++++ 提示テキスト

スイッチング素子18bを所定時間Ton_bだけオンすると、蓄電装置22の出力端子間は短絡されるが、平滑リアクトル21は、その電流増加率を一定値内に抑えると同時に、Ton_bの期間に通流した電流と蓄電装置22の端子電圧との積を時間積分した電力エネルギを蓄える。その後、スイッチング素子18bを所定時間Toff_bだけオフすると、直流電力部側に平滑リアクトル21に蓄えられた電力エネルギは、スイッチング素子18aのダイオード部を介して、集電装置3及び接地点101とインバータ装置14の間にある直流電力部側に放出される。このとき、直流電力側で得られる電圧値V_dcは、蓄電装置22の端子電圧V_btrを基準として、スイッチング素子18bをオンする時間Ton_bとオフする時間Toff_bとの比率から次式で決定する。
[数1]
V_dc=V_btr×((Ton_b+Toff_b)/Toff_b)
【0036】
次に、スイッチング素子18aを周期的にオン/オフすることにより、蓄電装置22に電力を充電する制御について説明する。

++++++++
++++ データ抜粋

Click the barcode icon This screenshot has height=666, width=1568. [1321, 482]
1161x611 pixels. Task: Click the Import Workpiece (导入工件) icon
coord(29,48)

++++++++

- _課題 1_
蓄電装置の制御に関する文章では、スイッチング素子18bをオフしたとき、平滑リアクトル21に蓄えられた電力エネルギは何を介して直流電力部側に放出されますか？
- _課題 2_
蓄電装置の制御に関する文章の最後の一文に続けて、その先を書いてください。
データ抜粋の各行は、提示テキストとは別の出典から取ったものです。

- _最終結果 1_
スイッチング素子18aのダイオード部を介して放出されます。

- _最終結果 2_
スイッチング素子18aを所定時間Ton_aだけオンすると、集電装置3及び接地点101とインバータ装置14の間にある直流電力部の、接地点101に対する電位V_dcが、蓄電池22の端子間電圧(接地点101に対する電位)V_bcよりも高いとき(V_dc>V_bc)、直流電力部から蓄電装置22の向きに電流が流れる。このとき、平滑リアクトル21は、その電流増加率を一定値内に抑ると同時に、Ton_aの期間に通流した電流と蓄電装置22の端子電圧との積を時間積分した電力エネルギを蓄える。その後、スイッチング素子18aを所定時間Toff_aだけオフすると、直流電力部側に平滑リアクトル21に蓄えられた電力エネルギは、蓄電装置22の高電位側端子から、低電位側端子に抜け、スイッチング素子18bのダイオード部を経て、平滑リアクトル21に戻る一巡の回路が構成される。すなわち、スイッチング素子18aを所定時間Toff_aだけオフしている期間は、平滑リアクトル21に蓄えられた電力エネルギが、蓄電装置22に充電電流が流れ続け、平滑リアクトル21に蓄えられた電力エネルギが放出されるに従って充電電流は減衰していく。このとき、蓄電装置22で得られる端子間電圧値V_btrは、直流電力側V_dcを基準として、前述のスイッチング素子18aをオンする時間Ton_aとオフする時間Toff_aとの比率から次式で決定する。
[数2]
V_btr=V_dc×(Ton_a/(Ton_a+Toff_a))
【0037】
以上の構成により、電圧センサ16aの直流部電圧検出値V_dcの時間変化率dV_dc/dtを制御装置10で演算し、dV_dc/dtが所定値を超えたとき、電流センサ17dの電流検出値I_btrを、所定の充電電流指令値Ref_I_chg(図2には図示していない。図3参照)に追従するように、ゲートアンプ19a,19bの出力であるゲートパルス信号GP1,GP2を制御して、スイッチング素子18a,18bを駆動できる。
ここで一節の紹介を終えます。